Modcell have taken the ‘deep green’ qualities of construction using straw, hemp and timber and developed a modern method of construction, incorporating the efficiencies of off-site manufacture and fast erection on-site.
This exciting prefabricated panel system looks set to make large-scale construction using these highly renewable and carbon sequestering materials a real possibility.
Panels are capable of thermal performance three times higher than current building regulations (Jan 2012) and when applying the recommended airtight details, a finished structure can easily meet Passivhaus standards. The company produces a kit house solution called the Balehaus which has already received certification for airtightness ten times higher than building regulation requirements.
Modcell has been used on a number of projects in the UK including schools and commercial properties and has already racked up a healthy array of awards in the process. It was selected as the build method of choice for ‘The House That Kevin Built’, at the Grand Designs Live Exhibition in 2008 and screened on Channel 4. The house was completed on site in just 6 days and became the first A* rated house in the UK.
If you have any concerns about durability, youll be interested to know that the test house at the University of Bath has withstood a simulation of 120 mph hurricane force winds and the panels themselves have achieved a135 minute fire rating.
Sounds great doesn’t it?
Oh, If that wasnt enough, the Balehaus has a life expectancy in excess of 100 years and is designed to be dismantled, re-used and recycled.
The Modcell System
Modcell panels are produced in what have been coined ‘flying factories’, usually a farm building near the final build site and using locally sourced materials as far as possible.
The panels themselves consist of a timber frame, in-filled with either straw bales for straw panels which is compressed and pinned or Hemcrete for hemp panels. The panel is then closed-in with a breathable lime render or dry lining.
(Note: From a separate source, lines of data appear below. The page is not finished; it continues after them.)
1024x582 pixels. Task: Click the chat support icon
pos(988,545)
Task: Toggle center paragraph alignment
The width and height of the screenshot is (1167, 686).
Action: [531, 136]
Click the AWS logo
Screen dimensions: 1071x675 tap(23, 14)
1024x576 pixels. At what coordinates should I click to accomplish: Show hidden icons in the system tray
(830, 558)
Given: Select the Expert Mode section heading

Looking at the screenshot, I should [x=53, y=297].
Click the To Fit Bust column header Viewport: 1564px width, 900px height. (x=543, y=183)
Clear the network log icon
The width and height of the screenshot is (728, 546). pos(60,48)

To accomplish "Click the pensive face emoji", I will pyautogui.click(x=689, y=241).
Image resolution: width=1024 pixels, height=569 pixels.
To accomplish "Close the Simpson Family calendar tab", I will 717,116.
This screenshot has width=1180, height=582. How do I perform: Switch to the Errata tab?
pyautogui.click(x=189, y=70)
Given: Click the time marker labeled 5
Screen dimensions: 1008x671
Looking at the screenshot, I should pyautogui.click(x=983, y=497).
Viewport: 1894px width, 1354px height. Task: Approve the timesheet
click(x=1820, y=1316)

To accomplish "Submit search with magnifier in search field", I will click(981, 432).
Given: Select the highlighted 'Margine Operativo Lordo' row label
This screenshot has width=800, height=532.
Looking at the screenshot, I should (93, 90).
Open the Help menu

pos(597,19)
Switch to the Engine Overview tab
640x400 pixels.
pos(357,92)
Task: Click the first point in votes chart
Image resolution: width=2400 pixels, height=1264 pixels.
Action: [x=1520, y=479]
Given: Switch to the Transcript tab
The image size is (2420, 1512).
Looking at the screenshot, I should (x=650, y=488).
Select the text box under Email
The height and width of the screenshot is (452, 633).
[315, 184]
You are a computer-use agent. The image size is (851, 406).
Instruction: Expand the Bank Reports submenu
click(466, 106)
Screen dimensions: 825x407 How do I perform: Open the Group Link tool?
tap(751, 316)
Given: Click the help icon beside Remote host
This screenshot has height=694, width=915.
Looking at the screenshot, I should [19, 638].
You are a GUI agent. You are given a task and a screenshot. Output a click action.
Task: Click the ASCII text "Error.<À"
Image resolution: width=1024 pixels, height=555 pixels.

Walls and floors are produced using sustainably sourced FSC or PEFC timber.
Completed panels are transported to site and the structure is quickly erected by crane and fixed on a pre-poured and damp-proofed slab.
Windows, doors, cladding and waterproofing are completed to seal the watertight shell and internal work is completed thereafter.
- The use of mainly renewable and biodegradable materials.
- Carbon sequestering materials results in a carbon negative construction system.
- Excellent sound insulation.
- Excellent airtightness.
- Excellent thermal insulation.
- Passivhaus standards easily achievable.
- Readily available and locally sourced materials.
- Recyclable and reusable.
- All the advantages of a Modern Method of Construction including:
- Short on-site construction times.
- Improved quality control.
For technical details, photos or more information visit the website.
In 2012, the system was used as the construction method for the LILAC community self build scheme of 20 new homes in Leeds.